▸ **Dataset excerpts**:
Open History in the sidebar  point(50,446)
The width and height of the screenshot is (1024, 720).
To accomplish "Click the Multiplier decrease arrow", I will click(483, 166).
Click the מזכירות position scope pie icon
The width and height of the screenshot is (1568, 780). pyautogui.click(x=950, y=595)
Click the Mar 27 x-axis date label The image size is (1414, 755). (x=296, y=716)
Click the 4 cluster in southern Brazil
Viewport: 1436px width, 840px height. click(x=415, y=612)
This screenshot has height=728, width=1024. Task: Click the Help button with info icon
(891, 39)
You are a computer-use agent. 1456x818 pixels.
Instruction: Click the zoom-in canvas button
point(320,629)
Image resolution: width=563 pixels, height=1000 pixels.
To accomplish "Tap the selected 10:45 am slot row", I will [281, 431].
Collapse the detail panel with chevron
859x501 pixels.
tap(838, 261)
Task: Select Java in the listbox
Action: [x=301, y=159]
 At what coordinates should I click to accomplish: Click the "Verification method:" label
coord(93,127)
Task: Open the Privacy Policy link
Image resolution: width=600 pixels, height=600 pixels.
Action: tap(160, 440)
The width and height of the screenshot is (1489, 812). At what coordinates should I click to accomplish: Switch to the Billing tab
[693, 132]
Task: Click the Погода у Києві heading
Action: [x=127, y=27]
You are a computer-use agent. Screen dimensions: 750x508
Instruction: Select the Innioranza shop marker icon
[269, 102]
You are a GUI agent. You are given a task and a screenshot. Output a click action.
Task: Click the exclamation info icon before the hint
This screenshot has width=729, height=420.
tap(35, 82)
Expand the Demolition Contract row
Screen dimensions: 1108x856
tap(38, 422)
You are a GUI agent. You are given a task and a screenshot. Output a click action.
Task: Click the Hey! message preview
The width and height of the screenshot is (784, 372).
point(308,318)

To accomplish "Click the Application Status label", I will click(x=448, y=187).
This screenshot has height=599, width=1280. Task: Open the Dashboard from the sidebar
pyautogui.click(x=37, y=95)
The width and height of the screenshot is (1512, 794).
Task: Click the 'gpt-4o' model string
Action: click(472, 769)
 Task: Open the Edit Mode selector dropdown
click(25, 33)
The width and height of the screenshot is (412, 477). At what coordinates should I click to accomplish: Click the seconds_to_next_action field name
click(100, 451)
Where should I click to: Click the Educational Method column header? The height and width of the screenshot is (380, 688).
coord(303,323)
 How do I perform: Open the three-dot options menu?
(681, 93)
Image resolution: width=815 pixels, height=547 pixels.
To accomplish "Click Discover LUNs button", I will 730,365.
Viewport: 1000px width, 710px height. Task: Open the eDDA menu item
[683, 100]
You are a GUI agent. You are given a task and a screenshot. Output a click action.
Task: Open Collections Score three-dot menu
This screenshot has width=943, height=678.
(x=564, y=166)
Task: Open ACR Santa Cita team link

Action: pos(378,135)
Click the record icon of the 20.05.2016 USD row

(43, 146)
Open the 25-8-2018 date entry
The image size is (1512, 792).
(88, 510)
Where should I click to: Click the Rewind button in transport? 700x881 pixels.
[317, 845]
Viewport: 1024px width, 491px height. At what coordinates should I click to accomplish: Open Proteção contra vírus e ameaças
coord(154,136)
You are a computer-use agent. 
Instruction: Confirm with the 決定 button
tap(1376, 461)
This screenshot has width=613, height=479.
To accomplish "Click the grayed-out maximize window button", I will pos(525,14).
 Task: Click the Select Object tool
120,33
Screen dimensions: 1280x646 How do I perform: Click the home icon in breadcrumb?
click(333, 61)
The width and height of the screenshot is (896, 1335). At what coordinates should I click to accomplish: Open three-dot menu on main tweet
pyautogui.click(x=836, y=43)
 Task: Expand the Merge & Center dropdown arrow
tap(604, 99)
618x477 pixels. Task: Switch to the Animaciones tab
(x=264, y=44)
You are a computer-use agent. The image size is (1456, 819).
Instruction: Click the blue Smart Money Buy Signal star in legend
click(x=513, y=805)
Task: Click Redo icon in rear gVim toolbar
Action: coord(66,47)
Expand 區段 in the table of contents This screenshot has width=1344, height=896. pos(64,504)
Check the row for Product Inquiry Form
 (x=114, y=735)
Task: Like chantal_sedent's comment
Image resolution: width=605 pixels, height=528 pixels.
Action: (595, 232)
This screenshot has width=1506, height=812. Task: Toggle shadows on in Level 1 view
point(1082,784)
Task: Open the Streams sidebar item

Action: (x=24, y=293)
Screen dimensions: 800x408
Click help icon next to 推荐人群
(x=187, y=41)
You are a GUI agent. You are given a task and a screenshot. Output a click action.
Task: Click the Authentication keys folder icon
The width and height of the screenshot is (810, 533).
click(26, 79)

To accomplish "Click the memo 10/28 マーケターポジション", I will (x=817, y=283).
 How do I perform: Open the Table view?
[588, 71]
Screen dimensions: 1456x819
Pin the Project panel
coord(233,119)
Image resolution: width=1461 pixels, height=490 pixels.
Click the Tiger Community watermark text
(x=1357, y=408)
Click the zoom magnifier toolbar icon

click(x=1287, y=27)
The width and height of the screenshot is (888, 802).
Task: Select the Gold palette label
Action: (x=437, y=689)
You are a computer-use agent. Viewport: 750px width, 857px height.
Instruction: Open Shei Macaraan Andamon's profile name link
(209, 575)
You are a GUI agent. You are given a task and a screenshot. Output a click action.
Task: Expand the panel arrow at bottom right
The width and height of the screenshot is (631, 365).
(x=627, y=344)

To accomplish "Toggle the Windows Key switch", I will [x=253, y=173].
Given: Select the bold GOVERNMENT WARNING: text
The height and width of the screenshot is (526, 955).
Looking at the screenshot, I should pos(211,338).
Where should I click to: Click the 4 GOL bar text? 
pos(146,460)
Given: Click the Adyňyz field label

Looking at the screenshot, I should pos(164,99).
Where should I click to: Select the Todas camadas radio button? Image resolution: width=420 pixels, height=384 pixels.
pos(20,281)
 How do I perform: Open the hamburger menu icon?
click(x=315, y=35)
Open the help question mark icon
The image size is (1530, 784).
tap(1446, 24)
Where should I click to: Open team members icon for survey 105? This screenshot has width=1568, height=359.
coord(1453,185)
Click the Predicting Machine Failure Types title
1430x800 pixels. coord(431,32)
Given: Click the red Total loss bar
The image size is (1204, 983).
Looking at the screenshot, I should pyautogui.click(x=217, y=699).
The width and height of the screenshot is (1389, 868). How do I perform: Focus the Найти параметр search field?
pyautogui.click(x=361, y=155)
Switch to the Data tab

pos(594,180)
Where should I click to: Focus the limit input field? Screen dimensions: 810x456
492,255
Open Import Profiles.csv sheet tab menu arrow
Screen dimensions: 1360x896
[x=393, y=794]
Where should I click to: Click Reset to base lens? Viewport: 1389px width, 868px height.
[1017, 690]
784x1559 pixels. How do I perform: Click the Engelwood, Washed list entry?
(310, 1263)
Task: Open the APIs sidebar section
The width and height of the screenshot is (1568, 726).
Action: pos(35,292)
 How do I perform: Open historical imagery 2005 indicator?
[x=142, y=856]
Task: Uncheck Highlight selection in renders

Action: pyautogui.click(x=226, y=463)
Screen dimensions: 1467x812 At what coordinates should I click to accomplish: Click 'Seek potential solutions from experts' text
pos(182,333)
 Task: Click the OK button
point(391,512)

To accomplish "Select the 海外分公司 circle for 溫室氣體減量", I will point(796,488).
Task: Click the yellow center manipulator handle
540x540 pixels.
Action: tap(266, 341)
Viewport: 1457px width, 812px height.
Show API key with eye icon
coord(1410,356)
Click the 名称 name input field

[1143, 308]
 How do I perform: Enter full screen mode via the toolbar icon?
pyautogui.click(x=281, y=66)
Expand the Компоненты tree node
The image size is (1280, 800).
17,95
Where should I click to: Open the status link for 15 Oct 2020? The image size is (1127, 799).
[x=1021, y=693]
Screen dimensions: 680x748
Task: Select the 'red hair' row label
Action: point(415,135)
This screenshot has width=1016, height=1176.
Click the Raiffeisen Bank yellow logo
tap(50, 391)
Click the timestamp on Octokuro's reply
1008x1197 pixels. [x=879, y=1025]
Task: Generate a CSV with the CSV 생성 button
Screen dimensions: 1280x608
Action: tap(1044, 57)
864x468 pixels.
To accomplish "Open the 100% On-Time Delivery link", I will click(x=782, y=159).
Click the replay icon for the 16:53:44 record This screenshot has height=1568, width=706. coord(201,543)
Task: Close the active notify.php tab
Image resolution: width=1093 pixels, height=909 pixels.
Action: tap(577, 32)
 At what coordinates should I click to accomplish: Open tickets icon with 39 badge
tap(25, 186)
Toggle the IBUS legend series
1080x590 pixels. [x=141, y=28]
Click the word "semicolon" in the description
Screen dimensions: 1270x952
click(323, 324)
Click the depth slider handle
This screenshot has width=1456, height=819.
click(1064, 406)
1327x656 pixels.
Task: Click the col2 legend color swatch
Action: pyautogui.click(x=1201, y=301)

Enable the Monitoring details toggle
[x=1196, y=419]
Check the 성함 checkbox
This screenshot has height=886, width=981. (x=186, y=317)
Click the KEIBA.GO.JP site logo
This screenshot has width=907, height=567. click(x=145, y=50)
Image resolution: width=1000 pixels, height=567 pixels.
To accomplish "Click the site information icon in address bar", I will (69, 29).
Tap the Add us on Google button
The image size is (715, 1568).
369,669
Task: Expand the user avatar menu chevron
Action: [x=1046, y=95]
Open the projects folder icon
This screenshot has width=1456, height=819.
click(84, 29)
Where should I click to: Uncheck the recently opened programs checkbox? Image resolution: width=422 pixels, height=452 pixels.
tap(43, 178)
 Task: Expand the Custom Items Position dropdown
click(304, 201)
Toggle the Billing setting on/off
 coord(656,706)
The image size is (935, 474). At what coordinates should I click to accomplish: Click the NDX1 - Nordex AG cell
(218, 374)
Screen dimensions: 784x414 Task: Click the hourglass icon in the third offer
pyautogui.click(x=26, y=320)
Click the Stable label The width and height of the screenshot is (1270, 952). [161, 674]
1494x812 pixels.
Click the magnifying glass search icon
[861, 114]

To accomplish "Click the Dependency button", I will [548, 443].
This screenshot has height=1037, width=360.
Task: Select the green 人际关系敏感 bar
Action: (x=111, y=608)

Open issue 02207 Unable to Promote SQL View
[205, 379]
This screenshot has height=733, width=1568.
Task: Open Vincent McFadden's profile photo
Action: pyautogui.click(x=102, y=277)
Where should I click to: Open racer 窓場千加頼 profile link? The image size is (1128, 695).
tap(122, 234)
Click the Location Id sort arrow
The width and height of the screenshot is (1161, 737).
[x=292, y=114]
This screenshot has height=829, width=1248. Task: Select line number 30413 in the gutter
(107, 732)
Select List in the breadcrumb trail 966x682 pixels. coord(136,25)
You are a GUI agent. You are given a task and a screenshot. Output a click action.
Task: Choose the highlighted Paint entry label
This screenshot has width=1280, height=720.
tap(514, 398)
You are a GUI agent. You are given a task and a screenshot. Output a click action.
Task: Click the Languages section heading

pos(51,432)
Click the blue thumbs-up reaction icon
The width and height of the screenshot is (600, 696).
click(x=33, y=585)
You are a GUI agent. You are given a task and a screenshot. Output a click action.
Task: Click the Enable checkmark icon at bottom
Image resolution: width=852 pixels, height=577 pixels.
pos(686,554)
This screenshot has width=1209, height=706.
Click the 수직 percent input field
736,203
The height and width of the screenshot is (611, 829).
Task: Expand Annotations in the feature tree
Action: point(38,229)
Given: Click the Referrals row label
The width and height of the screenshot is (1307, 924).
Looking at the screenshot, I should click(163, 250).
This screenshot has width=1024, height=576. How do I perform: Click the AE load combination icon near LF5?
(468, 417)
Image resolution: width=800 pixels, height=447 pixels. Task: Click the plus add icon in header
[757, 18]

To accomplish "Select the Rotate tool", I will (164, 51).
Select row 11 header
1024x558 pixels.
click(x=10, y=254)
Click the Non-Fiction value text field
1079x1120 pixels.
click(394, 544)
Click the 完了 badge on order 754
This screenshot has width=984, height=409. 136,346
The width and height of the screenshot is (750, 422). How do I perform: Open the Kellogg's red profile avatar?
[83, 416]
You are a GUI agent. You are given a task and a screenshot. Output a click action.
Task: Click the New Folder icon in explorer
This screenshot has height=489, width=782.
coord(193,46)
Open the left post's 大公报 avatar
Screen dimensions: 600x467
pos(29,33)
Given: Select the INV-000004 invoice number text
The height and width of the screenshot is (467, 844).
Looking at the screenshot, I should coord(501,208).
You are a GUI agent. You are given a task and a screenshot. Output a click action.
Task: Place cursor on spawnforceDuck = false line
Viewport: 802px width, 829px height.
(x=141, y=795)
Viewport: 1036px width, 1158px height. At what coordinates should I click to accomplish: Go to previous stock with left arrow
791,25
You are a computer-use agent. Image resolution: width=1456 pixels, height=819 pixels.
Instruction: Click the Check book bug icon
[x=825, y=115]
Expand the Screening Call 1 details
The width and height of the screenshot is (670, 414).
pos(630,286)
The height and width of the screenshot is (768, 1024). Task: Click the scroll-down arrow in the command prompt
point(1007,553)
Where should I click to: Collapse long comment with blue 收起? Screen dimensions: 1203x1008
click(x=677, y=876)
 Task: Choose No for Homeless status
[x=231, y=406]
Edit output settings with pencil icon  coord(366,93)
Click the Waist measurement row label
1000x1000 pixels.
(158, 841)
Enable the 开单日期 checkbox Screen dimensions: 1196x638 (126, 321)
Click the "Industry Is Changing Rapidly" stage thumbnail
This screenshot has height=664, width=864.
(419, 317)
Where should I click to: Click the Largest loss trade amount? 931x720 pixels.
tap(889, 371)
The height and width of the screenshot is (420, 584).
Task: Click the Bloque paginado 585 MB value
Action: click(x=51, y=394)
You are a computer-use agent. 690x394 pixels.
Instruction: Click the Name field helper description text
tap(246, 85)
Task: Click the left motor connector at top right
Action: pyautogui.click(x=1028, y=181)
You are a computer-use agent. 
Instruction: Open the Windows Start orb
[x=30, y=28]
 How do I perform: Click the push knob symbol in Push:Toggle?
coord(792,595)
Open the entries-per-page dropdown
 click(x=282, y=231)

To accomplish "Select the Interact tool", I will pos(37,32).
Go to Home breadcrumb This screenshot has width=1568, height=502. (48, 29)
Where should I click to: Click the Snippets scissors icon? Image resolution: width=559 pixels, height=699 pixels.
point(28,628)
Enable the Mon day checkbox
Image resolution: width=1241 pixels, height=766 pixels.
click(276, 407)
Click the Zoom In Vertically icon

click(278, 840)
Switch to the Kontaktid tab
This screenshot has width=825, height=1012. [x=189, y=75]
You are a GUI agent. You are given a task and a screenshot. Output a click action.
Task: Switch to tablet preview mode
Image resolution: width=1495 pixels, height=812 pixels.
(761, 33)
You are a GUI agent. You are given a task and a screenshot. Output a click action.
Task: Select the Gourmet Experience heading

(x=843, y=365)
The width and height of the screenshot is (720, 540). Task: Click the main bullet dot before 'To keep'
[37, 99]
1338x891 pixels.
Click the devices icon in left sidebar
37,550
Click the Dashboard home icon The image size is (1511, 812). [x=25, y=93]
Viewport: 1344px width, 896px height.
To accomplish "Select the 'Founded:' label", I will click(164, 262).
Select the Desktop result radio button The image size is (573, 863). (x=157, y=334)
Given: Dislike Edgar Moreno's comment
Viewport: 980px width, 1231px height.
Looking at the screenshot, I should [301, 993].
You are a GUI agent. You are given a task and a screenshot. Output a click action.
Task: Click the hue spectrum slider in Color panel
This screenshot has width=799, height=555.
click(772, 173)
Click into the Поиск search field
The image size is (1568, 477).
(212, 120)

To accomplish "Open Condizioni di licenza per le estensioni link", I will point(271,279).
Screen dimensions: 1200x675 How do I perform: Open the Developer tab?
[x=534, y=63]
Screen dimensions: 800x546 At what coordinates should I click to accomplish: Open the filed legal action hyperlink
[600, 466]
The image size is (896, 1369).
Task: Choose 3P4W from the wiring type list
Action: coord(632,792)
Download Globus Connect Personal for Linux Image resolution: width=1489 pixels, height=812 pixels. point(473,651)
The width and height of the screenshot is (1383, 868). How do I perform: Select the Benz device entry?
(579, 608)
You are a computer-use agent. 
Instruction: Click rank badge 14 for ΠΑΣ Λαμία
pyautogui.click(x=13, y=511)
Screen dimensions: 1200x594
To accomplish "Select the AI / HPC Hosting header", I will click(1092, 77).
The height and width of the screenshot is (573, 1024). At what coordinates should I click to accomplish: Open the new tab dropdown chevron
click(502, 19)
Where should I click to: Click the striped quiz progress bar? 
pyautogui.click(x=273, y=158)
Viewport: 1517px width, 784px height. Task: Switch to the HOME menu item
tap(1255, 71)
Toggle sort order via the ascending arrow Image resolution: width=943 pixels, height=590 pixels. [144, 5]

▸ **Problem statement**: Copy the material above word for word, starting at the line that contains "Screen dimensions: 1200x594" and continuing through its last line.

▸ **Answer to the problem**:
Screen dimensions: 1200x594
To accomplish "Select the AI / HPC Hosting header", I will click(1092, 77).
The height and width of the screenshot is (573, 1024). At what coordinates should I click to accomplish: Open the new tab dropdown chevron
click(502, 19)
Where should I click to: Click the striped quiz progress bar? 
pyautogui.click(x=273, y=158)
Viewport: 1517px width, 784px height. Task: Switch to the HOME menu item
tap(1255, 71)
Toggle sort order via the ascending arrow Image resolution: width=943 pixels, height=590 pixels. [144, 5]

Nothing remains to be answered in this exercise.